While the Housing Act allowed redevelopment to occur across the United States and in North Carolina, this primary source set places its main focus on the areas of Hayti and Fourth Ward to illustrate how urban renewal impacted primarily Black neighborhoods, causing people to lose their homes, businesses, and communities for little in return. 

Discussion Questions

  1. While the existing land use map depicts Raleigh’s Fourth Ward neighborhood before urban renewal, the preliminary site plan map shows a proposal for land use after redevelopment. Compare the two maps, making sure to notice how the types of land (residential, commercial, industrial) change from one to the other. What changed? What do the changes indicate about what the Durham Redevelopment Commission valued?
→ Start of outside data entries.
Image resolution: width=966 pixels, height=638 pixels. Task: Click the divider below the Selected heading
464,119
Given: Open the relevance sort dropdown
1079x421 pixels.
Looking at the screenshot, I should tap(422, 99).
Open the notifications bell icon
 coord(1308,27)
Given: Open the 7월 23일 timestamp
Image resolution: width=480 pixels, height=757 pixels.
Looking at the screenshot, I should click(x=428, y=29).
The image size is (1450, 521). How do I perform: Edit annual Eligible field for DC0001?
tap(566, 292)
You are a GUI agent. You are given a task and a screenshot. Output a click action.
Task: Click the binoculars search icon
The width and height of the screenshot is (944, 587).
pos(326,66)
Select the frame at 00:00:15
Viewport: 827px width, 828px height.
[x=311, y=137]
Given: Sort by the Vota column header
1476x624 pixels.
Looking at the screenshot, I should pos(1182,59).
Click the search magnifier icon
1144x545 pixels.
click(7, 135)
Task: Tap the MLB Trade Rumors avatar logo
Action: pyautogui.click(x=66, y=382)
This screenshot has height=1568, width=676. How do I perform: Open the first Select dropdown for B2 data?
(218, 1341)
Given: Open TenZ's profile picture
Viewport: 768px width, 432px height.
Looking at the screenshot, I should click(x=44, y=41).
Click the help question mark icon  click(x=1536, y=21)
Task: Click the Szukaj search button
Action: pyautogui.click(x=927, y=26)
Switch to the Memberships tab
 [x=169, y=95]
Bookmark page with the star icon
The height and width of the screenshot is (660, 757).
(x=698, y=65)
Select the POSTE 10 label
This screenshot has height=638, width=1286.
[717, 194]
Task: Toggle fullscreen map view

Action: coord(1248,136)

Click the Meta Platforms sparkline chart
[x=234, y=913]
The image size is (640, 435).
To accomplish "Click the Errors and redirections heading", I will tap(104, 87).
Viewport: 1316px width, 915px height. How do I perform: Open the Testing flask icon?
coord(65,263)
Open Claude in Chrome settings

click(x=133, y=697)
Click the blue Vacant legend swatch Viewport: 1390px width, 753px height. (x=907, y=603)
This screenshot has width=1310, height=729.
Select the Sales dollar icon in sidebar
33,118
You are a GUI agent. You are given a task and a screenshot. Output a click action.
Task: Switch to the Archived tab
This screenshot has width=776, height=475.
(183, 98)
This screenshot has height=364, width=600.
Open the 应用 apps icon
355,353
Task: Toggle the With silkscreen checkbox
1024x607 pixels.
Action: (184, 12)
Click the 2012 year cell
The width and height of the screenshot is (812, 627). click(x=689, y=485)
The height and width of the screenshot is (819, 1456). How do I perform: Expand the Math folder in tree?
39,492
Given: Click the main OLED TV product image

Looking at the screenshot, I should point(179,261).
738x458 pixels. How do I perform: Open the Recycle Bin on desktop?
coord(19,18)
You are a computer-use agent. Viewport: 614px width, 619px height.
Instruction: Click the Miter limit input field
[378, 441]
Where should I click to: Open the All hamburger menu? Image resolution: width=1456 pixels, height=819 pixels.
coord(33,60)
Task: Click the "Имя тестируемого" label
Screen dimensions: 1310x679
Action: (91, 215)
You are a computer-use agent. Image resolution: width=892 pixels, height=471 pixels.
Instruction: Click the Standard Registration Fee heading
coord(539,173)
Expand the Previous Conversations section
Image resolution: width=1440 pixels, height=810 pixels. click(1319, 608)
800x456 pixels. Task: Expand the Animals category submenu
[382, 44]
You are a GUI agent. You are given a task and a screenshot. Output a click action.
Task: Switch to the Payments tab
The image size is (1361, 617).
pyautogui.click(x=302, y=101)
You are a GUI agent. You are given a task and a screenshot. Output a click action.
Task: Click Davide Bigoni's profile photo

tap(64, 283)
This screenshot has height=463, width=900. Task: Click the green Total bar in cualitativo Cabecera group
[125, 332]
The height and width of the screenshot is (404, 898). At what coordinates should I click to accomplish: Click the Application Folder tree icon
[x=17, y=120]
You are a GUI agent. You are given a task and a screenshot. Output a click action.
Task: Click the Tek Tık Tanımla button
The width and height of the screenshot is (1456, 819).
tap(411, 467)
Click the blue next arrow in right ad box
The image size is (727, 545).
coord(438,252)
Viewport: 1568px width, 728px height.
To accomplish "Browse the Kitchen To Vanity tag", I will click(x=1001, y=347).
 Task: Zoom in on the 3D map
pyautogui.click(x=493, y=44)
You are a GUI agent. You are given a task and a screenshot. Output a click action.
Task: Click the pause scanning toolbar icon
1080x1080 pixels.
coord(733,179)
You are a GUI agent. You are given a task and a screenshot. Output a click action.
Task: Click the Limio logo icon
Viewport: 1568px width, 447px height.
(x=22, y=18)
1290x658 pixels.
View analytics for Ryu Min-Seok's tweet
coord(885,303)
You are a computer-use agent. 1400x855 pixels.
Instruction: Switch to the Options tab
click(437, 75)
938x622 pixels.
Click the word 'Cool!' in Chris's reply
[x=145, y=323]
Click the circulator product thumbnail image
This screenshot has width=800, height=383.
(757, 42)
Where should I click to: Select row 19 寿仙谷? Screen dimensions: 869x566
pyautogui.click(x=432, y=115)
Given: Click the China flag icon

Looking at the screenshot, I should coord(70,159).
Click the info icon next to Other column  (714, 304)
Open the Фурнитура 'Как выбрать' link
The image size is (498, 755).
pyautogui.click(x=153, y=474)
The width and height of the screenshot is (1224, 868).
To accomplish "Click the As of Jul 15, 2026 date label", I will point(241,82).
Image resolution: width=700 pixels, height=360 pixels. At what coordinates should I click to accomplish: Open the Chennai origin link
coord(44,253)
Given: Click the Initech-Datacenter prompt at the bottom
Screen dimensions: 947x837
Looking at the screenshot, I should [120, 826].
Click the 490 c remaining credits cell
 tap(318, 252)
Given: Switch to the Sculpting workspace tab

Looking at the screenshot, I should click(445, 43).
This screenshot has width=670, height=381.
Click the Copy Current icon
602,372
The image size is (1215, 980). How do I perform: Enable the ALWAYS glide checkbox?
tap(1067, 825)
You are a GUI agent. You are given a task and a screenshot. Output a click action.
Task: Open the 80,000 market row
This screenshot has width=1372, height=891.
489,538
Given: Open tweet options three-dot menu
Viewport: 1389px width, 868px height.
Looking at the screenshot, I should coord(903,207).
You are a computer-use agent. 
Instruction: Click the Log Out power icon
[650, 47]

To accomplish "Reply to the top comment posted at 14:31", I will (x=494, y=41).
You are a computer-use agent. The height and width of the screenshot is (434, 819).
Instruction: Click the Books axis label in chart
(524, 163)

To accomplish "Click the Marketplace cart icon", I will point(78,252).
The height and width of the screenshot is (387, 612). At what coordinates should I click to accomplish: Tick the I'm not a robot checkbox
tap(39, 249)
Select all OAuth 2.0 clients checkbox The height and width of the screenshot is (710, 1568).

  2. What did urban renewal attempt to accomplish? What did it actually accomplish in neighborhoods like Hayti and Fourth Ward? Do the goals and outcomes of urban renewal conflict with each other?

  3. Consider this article from The Carolinian, in which residents of the Fourth Ward neighborhood express their opinions on urban renewal potentially occurring in the area. What are their perspectives on renewal? What may have caused residents to be supportive of or concerned by urban renewal? Do you think the opinions of some residents changed after redevelopment occurred in Fourth Ward, and if so, why?

  4. Review this booklet distributed by the Durham Redevelopment Commission. How does the booklet describe and portray urban renewal? How does it differ from the portrayal in other sources, like the one in this The Carolina Times article?

  5. The Asheboro Finer Carolina scrapbook features before and after photos of many old buildings that were demolished as part of the community improvement contest. The scrapbook refers to the effort as “beautifying.” How does the scrapbook describe the buildings that were destroyed? In what ways does Finer Carolina relate to urban renewal?

  6. In this The Carolinian article, the director of Raleigh’s United Poor People’s Organization refers to urban renewal as a removal: “The whole project should be geared to rehabilitation rather than removal.” In contrast, this The Jones County Journal article claims that “nobody’s property is ‘stolen, seized, or confiscated’” during urban renewal. Why do the two articles hold such different views on urban renewal? What does each perspective indicate about that era’s attitude on the well-being of communities, particularly Black communities?

  7. Several sources in this set use terms like “blighted,” “decayed,” and “slum” to describe areas that were set to undergo urban renewal. This booklet states that such places were a “cancer.” Considering that redevelopment mostly occurred in low-income Black neighborhoods, what do these negative descriptions reveal about the people that supported urban renewal? What do the descriptions indicate about urban renewal as a program?

  8. Take a look at aerial photographs of Hayti here. How did the area change from the 1950 photo to the one from 1972? Considering the aerial photos and the sources on Hayti in this set, how do you imagine the impact of urban renewal is still felt today? 

This primary source set was compiled by Isabella Walker.